Phenology is the study of the timing of biological events. February 24th was Spring Surge Day in Swoope. That’s the first day of the year I notice the Earth is really on the move. It’s not necessarily the day the first daffodil blooms or the first warm day of spring. It’s a day when the energy of life seems to be surging in every creature. Every bird is singing, plants are growing, snakes are sunning and bees are buzzing. You can see it, hear it, smell it and feel it. We don’t have a word for it but I know when it happens. (This day often corresponds to the day most students skip school.) I call this Spring Surge Day and in Swoope, Virginia it’s usually the day male Tree Swallows arrive from Central America to stake out their nesting territories.
February 24th was Spring Surge Day in Swoope, the day Tree Swallows arrived!
All Swallows that we see in the temperate region of America are Neotropical migrants. This means they winter in the tropics and migrate north to nest and raise their young.
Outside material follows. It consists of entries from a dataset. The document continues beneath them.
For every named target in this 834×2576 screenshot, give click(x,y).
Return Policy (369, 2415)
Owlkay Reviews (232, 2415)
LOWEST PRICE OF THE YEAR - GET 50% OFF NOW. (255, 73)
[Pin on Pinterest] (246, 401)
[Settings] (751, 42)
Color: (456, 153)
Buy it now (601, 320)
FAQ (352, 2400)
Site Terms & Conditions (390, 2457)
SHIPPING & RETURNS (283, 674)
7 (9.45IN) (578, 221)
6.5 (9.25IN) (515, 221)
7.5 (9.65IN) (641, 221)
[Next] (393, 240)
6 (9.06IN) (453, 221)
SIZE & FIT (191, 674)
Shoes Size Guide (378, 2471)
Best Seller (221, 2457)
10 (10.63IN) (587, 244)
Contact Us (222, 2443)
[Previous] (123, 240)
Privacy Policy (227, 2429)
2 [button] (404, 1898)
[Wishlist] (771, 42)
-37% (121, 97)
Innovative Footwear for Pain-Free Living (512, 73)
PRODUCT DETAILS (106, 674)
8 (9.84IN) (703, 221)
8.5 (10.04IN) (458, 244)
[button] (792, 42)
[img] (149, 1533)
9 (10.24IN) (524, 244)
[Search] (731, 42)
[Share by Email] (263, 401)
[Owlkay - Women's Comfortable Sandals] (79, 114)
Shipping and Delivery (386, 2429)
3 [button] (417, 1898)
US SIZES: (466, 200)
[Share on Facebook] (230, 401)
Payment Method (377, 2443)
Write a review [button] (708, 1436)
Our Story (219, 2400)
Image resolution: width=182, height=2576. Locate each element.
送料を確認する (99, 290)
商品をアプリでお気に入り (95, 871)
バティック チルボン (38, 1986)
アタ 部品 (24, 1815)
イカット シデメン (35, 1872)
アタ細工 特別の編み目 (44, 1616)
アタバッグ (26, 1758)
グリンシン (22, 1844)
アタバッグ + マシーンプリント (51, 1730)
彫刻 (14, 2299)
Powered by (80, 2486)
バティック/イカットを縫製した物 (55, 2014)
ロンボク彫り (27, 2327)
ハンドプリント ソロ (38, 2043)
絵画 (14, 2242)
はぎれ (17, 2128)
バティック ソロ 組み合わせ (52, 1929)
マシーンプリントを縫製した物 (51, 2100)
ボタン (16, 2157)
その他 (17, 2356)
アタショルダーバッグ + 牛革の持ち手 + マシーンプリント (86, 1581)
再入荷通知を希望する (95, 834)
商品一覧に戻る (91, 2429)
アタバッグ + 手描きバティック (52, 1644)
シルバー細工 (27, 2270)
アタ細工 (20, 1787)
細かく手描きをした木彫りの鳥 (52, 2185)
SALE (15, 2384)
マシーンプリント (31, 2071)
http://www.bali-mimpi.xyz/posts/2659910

Tree Swallows have traveled more than a thousand miles to get here. Their summer range is expanding northward and they have been arriving earlier almost every year since I have lived in Swoope. Last year the Swallows arrived on February 28th, the year before they arrived on March 8th, and in 2006 they arrived on March 14th. It doesn’t take ice core samples from Antarctica and NASA data to convince me that we are getting warmer, earlier. We can use just plain old scientific observation otherwise known as phenology.